- [EXERCISE PROMPT] Pull every line with "agent" from the data below and copy it.
====
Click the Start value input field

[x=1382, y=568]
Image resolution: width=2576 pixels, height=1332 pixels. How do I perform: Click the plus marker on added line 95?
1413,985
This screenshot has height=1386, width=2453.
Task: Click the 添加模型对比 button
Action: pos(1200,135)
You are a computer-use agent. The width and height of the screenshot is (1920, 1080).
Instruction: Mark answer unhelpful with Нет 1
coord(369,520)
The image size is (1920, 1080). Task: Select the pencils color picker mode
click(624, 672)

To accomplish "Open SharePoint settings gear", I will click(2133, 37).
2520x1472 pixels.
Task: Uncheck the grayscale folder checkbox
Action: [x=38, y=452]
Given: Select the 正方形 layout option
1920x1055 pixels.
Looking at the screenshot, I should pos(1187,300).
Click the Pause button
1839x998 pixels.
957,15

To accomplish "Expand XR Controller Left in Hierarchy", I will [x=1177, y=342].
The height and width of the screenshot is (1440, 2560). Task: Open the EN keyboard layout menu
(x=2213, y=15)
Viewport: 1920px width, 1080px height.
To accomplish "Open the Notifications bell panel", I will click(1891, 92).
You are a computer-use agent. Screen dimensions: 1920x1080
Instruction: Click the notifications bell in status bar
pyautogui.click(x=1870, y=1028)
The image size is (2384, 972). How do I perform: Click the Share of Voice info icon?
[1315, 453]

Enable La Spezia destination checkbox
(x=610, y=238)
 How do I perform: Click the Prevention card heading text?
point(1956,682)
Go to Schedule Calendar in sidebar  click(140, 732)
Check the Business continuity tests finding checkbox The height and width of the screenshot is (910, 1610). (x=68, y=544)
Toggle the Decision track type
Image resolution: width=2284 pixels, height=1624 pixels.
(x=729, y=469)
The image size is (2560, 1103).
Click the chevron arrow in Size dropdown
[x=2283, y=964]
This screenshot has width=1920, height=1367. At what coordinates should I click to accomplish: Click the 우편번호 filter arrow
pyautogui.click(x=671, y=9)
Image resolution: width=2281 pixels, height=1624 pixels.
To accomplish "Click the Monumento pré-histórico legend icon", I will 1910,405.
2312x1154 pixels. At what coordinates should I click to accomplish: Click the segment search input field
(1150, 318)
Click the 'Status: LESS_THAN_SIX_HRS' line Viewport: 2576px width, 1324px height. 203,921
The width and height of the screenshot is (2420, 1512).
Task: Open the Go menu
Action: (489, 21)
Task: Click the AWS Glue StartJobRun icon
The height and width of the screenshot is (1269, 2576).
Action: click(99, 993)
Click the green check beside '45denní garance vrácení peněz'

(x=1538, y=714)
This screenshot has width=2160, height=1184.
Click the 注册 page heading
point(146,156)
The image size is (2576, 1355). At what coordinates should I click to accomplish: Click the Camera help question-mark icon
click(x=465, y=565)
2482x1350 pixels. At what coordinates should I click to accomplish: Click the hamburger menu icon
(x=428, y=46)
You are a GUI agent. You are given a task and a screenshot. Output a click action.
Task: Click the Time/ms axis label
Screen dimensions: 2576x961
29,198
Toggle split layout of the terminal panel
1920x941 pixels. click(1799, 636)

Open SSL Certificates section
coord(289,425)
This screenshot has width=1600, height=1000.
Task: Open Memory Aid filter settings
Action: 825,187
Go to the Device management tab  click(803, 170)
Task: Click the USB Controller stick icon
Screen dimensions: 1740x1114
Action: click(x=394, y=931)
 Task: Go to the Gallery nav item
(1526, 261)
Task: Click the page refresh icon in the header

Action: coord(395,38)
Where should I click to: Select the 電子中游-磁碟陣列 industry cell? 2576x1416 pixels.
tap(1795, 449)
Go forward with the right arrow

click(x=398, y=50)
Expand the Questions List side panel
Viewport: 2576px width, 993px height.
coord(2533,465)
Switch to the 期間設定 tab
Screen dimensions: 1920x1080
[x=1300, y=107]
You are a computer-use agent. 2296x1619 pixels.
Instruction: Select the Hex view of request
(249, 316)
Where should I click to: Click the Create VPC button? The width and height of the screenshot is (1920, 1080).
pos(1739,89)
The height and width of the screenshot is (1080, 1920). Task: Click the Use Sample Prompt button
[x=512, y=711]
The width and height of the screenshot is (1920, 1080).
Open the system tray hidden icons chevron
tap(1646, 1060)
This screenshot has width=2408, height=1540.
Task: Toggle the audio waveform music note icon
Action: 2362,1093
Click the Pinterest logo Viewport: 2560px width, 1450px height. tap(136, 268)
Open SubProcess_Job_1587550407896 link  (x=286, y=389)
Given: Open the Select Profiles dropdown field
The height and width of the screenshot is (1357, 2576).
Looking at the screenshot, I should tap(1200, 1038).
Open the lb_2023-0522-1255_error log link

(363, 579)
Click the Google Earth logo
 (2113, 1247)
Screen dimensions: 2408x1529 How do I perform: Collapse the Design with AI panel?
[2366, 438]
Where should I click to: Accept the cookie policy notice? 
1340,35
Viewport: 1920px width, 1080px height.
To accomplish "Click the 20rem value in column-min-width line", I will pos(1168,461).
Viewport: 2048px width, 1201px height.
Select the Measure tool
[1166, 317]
====
- [FINISHED EXERCISE]
You are a computer-use agent. The width and height of the screenshot is (1920, 1080).
You are a computer-use agent. Screen dimensions: 1920x1080
You are a GUI agent. You are given a task and a screenshot. Output a click action.
You are a computer-use agent. 2296x1619 pixels.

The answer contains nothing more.